Wednesday, November 11, 2009

Steadfast

November came with brown and deep black, with resting pine and steadfast oak. She came with veiled stars, a pensive waiting, a mist between the peaks of the valley. I heard a deep story, so low and poignant the language escaped me, though I cried all the same. I meet this month wanting to give more, wanting to understand more, wanting to be more seed than hope, more waking than dreaming. Even the flowers are more fixed in their resolve, and mums turn curly pleasant faces to the hammering frost. Buckle down all, and look to what remains, and there find the strength of bones, tenacity of roots, the nourishment of unfrozen waters far below.

Catch a message from a flying crow: Thinking and talking about the Integral Way are not the same as practicing it. Flow has flowed; a tide returning to the greatest of seas, and leaves bare the ankles of those who played in it. If I am indeed a part of this world, there is no need to mourn a waning creative burst, because it is already who I am. Where can I apply myself?
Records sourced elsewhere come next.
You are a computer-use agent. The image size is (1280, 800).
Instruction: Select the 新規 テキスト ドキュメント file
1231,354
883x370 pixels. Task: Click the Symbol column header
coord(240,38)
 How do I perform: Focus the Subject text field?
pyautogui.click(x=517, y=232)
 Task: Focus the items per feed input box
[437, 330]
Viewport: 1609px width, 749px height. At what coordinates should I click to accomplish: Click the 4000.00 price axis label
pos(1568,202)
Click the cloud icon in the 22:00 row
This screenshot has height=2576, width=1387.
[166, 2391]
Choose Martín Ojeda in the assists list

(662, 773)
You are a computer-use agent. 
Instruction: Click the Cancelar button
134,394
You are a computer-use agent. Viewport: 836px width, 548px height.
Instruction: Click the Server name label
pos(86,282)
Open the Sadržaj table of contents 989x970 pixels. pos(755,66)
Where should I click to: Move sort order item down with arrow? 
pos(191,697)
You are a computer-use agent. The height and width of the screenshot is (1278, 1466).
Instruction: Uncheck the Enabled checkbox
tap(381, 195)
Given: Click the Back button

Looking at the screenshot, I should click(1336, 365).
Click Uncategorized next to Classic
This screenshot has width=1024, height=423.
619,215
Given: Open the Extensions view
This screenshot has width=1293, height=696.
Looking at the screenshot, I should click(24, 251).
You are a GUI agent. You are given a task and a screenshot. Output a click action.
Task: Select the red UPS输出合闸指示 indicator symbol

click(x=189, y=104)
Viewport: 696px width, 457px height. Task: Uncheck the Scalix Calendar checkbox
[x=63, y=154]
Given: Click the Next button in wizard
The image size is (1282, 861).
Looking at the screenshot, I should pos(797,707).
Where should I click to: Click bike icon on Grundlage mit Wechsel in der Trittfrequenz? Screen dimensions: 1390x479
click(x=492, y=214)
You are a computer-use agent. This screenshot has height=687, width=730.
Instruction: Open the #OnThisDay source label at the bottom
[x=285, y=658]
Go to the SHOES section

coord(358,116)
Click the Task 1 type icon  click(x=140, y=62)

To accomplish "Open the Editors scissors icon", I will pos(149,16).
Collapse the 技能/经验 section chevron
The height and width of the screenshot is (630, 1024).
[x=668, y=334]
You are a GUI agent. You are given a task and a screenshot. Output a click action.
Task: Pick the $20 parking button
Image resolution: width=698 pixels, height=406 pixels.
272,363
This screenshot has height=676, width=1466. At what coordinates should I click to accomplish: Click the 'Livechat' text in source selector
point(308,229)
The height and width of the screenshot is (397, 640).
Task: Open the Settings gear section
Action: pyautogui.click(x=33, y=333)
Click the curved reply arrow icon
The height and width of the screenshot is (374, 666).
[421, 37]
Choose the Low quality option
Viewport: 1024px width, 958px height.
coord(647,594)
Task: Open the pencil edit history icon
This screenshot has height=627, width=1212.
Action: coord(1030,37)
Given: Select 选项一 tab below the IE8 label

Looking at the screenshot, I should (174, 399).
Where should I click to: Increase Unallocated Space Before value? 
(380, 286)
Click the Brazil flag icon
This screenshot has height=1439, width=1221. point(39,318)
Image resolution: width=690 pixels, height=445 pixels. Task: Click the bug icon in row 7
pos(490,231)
Most likely in the place least expected, in a job I feel ill-suited to, one I am unprepared for. I’ll grow through this task, proving to myself in the deed that I am not quite who I’ve decided I am. Often as blind to my gifts as to my faults, I’m held up on each side by equal unconsciousness; yet courage enough to continue walking, love enough to be true to the better me living in another’s heart, loyal enough to want to remember God first. Wanting to give more, wanting to understand more, wanting to sing louder and dance lighter. Like soft foot falls, like a pulsing heart, remember just to keep moving forward, stride by stride.